Public relations has always been a combination of art and science. Historically, PR was seen as more of a highly-evolved art: a combination of experience, instinct and analog interactions and relationship equity, along with a side order of social science. In today’s digital age, PR is leaning more toward science, leveraging artificial intelligence (AI) technologies and big data to quantify, analyze, understand and to some extent, even predict behaviors and trends.
Algorithms are determining the optimal times and channels for engaging with media or other targets, and are generally putting the “public” back in public relations by considering a broader range of stakeholders than traditional earned media when building brands and protecting reputations. So much information today is publicly available and our tools are becoming sophisticated enough to understand how to parse the immense pools of data that exist and meaningfully relate them to the brands and issues with which we are professionally engaged.
In fact, in its 2017 Salesforce State of Marketing report, Salesforce surveyed more than 3,500 marketers worldwide who are in the midst of this seismic shift and found that:
- About 50 percent of marketing leaders are already using AI, with more than a quarter planning to pilot projects in the next two years.
- Internally, marketers see AI as a means of creating more efficiency in their operations — 59 percent say it will increase productivity. In terms of customer-facing benefits, most view AI as a way to get more from their data and personalize their marketing without burdening their teams — 61 percent say it will help them with the “hyper-personalization” of content.
- More than half of consumers have said they are likely to switch brands if a company doesn’t make an effort to personalize its communications to them (this number jumps to 65 percent for B2B buyers)
Simply put: companies of all industries and sizes are navigating a fundamental change in the way they do business, and PR plays a crucial role. As public relations professionals, it is incumbent upon us to continue working within our organizations across disparate functions, such as marketing, government affairs, sales and customer service to embrace the capabilities that AI offers and to ensure that communication is even more impactful, consistent and speaks with “one voice” to customers. AI is already becoming fundamental to this task and will only become more sophisticated and effective in this effort in the months and years to come.

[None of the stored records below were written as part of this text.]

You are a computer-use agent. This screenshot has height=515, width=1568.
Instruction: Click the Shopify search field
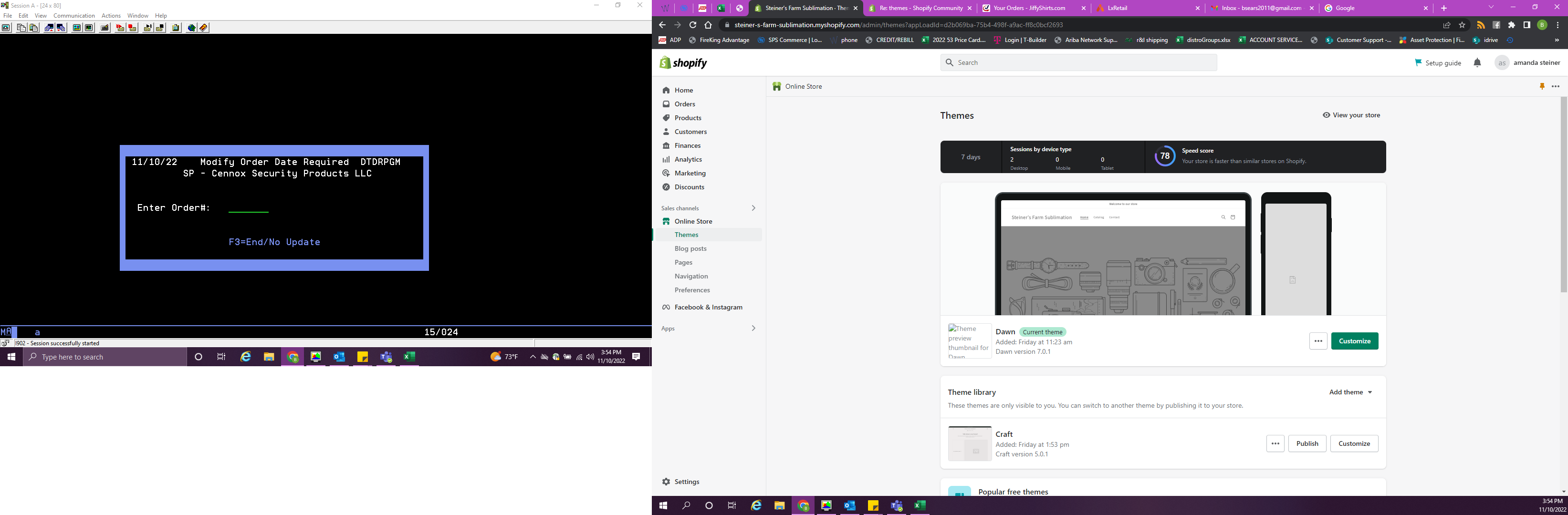pos(1078,62)
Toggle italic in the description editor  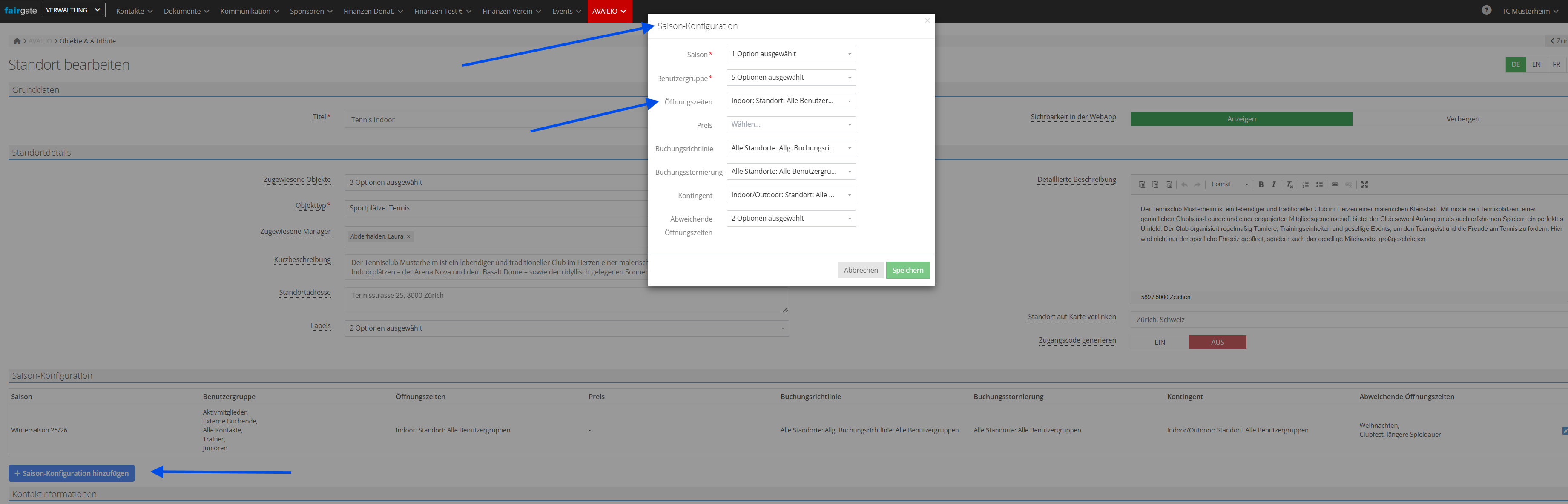pos(1273,184)
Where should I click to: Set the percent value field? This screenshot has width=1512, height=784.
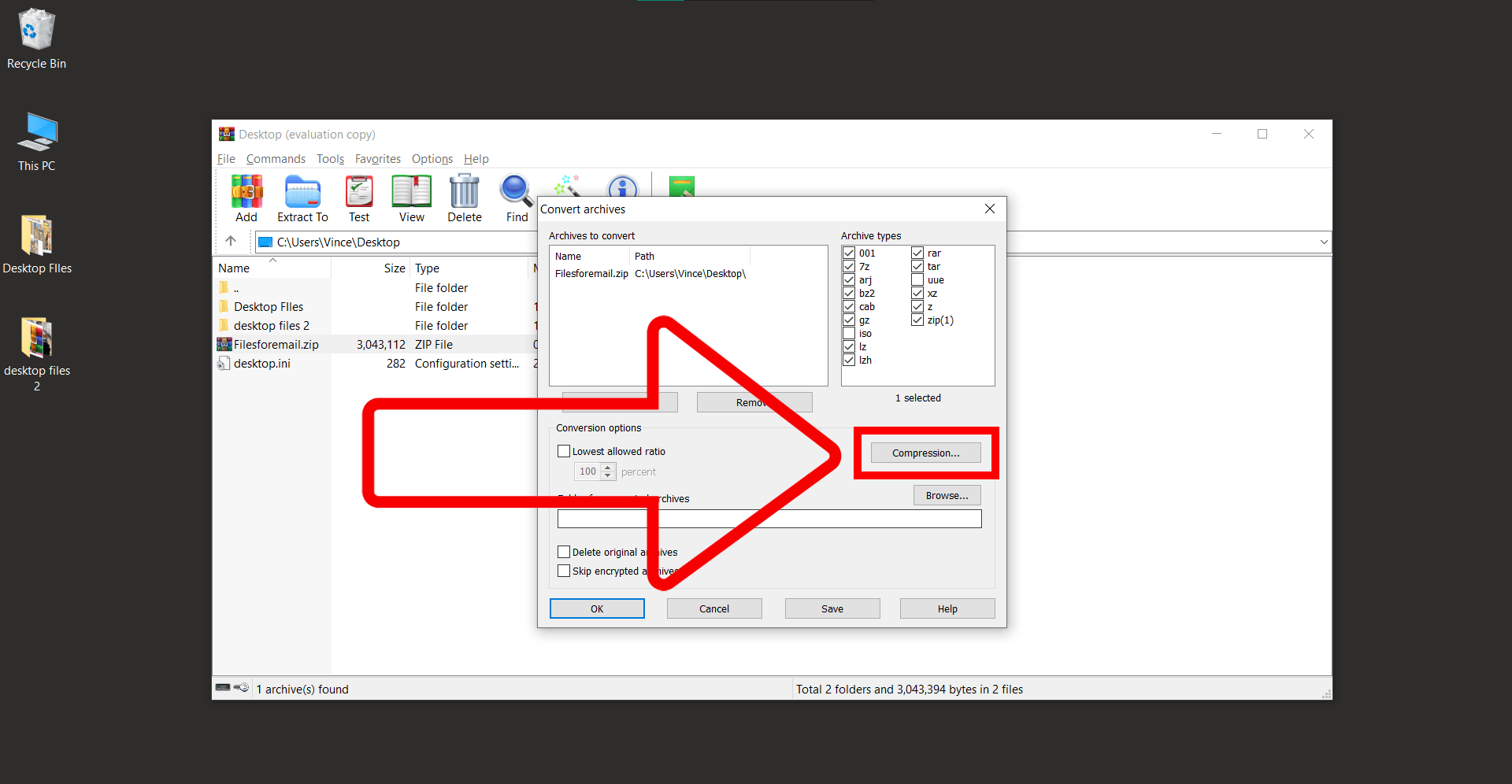(x=588, y=471)
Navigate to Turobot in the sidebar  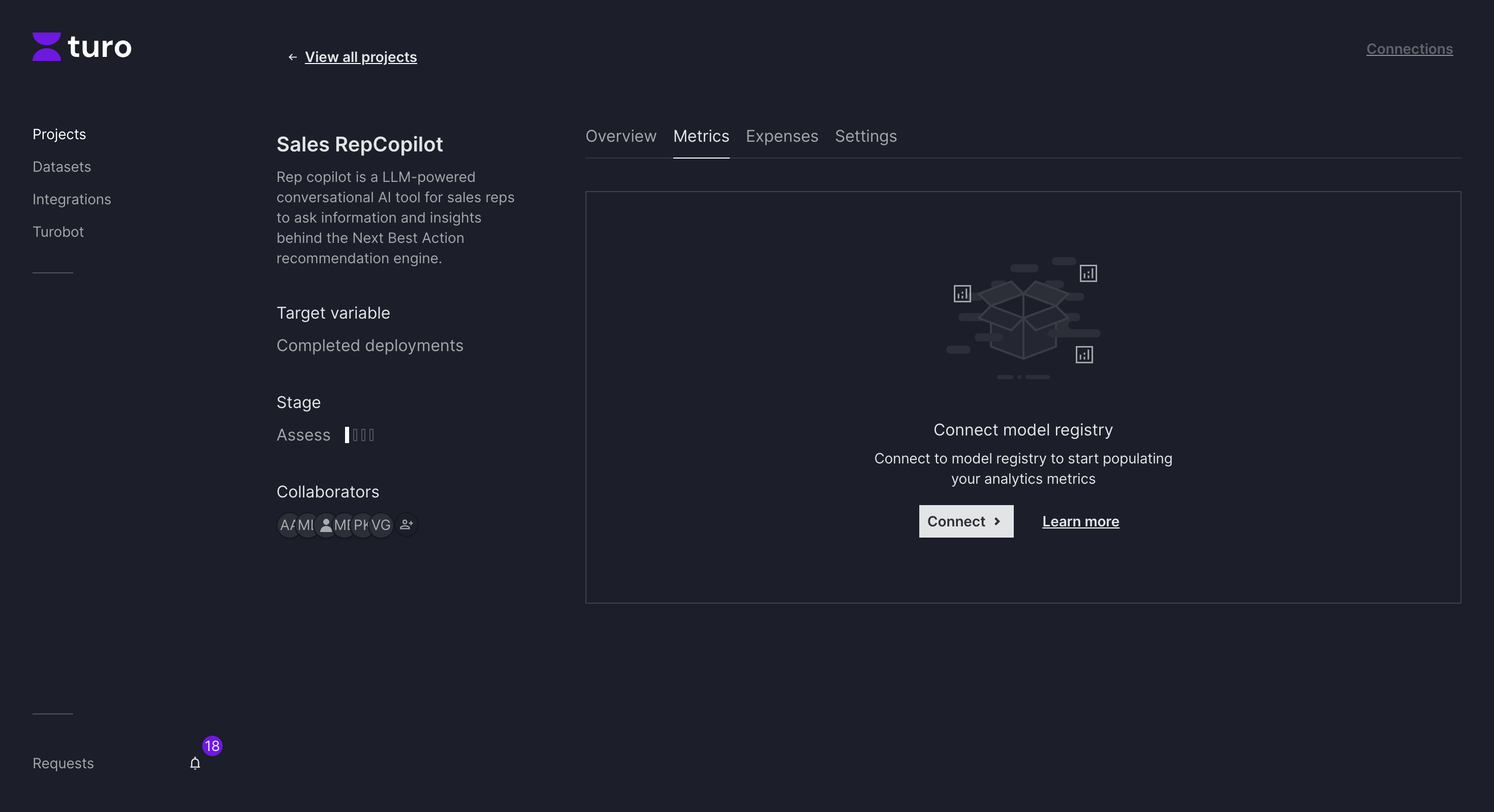58,231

All of this said, AI isn’t a magic elixir for PR greatness. AI is not good at making emotional connections or building the kind of person-to-person relationships capable of turning a train wreck of a story into a minor abrasion. Machines lack the empathy, spontaneity and creativity that is at the core of the human species. Storytelling, the root of the PR profession, is about weaving narratives that connect humans to each other through meaning and purpose rather than a logical recitation of facts and features. This hasn’t changed in any material way since Arthur W. Page first established the principles of modern corporate public relations nearly 100 years ago, and remains true regardless of the various technologies that have disrupted our profession ever since.
McKinsey & Co. research found that the most difficult activities to automate are those involving the management and development of people or requiring expertise in decision-making, planning and creative work. The future of PR is people supplementing what machines do so well, blurring the lines between art and science in ever more creative ways. I look forward to the day in the distant future when I can tell my AI-powered digital assistant to draft a PR plan for a new product launch, though I don’t think I would fully trust this agent to win the hearts and minds of customers. So, for all those concerned that the AI revolution somehow portends a massive loss of knowledge-worker jobs or the end of the PR profession as we know it, fear not — storytelling is a fundamentally analog role, one best performed by humans, with data as only one of the many inputs that develop the narratives we use to shape opinion and reinforce belief.